To get insight into biases due to the sensible heat flux parameterizations used in the models, Figure 10 shows scatterplots of the scaled sensible heat flux (sensible heat flux divided by 10-m wind speed) relative to the near-surface temperature difference. The slope of this relationship is the diagnosed transfer coefficient in the parameterization for the sensible heat flux (see Tjernstroüm et al., 2005). The red dots in Figure 10A show the binned values using surface sensible heat flux and temperature and 10-m wind speed from the 4 MOSAiC sites.

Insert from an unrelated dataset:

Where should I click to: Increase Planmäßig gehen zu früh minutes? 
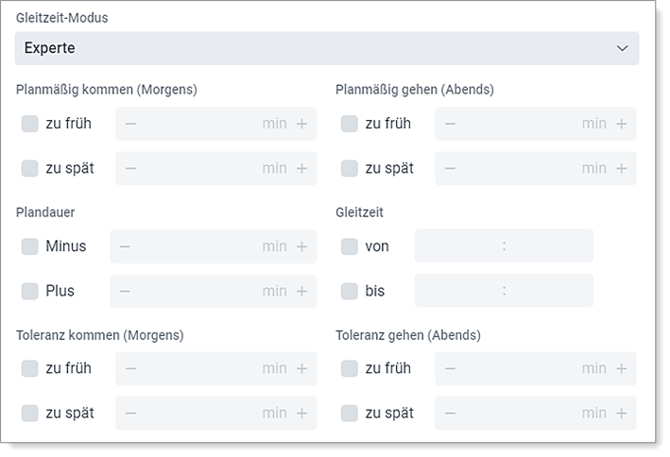621,124
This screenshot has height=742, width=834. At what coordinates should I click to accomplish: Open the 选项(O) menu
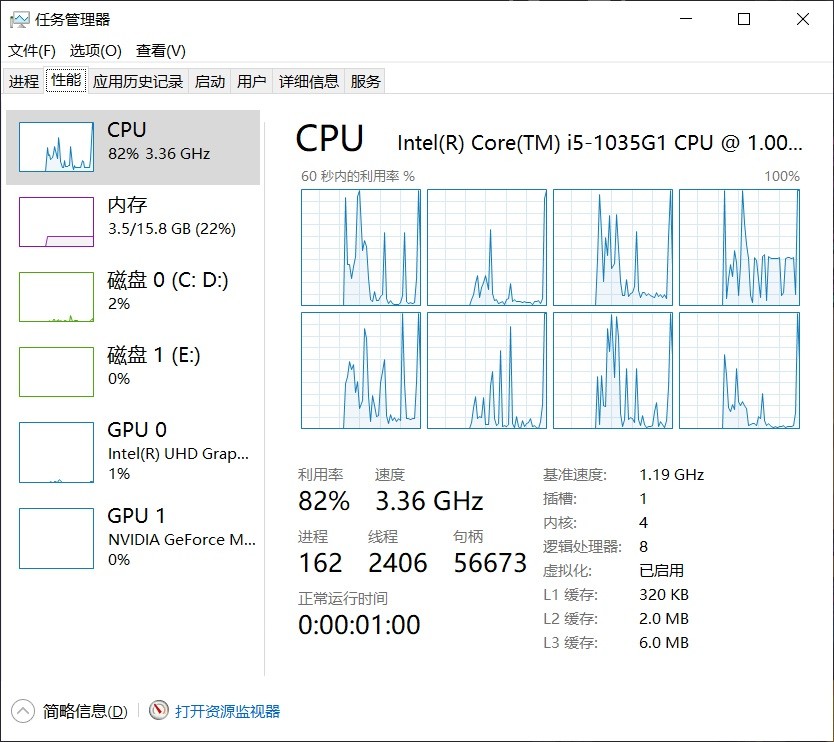96,51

The first thing to note in Figure 10 is that all models have a tighter spread than the observations, particularly for near neutral stratification. This indicates that the observed scaled sensible heat flux is not strictly a function of the near-surface thermal stratification, potentially due to transitions, that is, when the gradient and the flux do not balance. Observations show a reduction in the scaled heat fluxes for increasing near-surface thermal stratification (ΔT > 1.5oC). Four of the models simulate this variability; CAFS, H-AROME, IFS, and NAVY. Only 2 of the models produce the decline of the scaled sensible heat flux observed for strongly stably stratified near-surface conditions (IFS and NAVY). However, IFS has a bifurcation with a reduction in the scaled sensible heat flux for only a fraction of the occurrences with ΔT > 1oC. The 3 other models have a constant slope for this relationship, with ARPEGE being limited to ΔT < 2oC, while SL-AV and DWD produce a constant slope out to ΔT > 3oC. This is unrealistic because observations indicate diminishing scaled sensible heat flux as thermal stratification continues to increase. It is not clear what is limiting the occurrence of the strongly stable stratification cases in CAFS, ARPEGE, and H-AROME. This may be due to sensible heat fluxes that are too large as is seen in CAFS and ARPEGE but H-AROME has scaled sensible heat fluxes close to the observations for ΔT = 2oC. Another factor may be sea ice concentration less than 99.5% in these models. However, SL-AV and IFS also have sea ice concentrations less than 99.5% and these models simulate occurrences with ΔT > 3oC. This issue will be investigated in a follow-up study.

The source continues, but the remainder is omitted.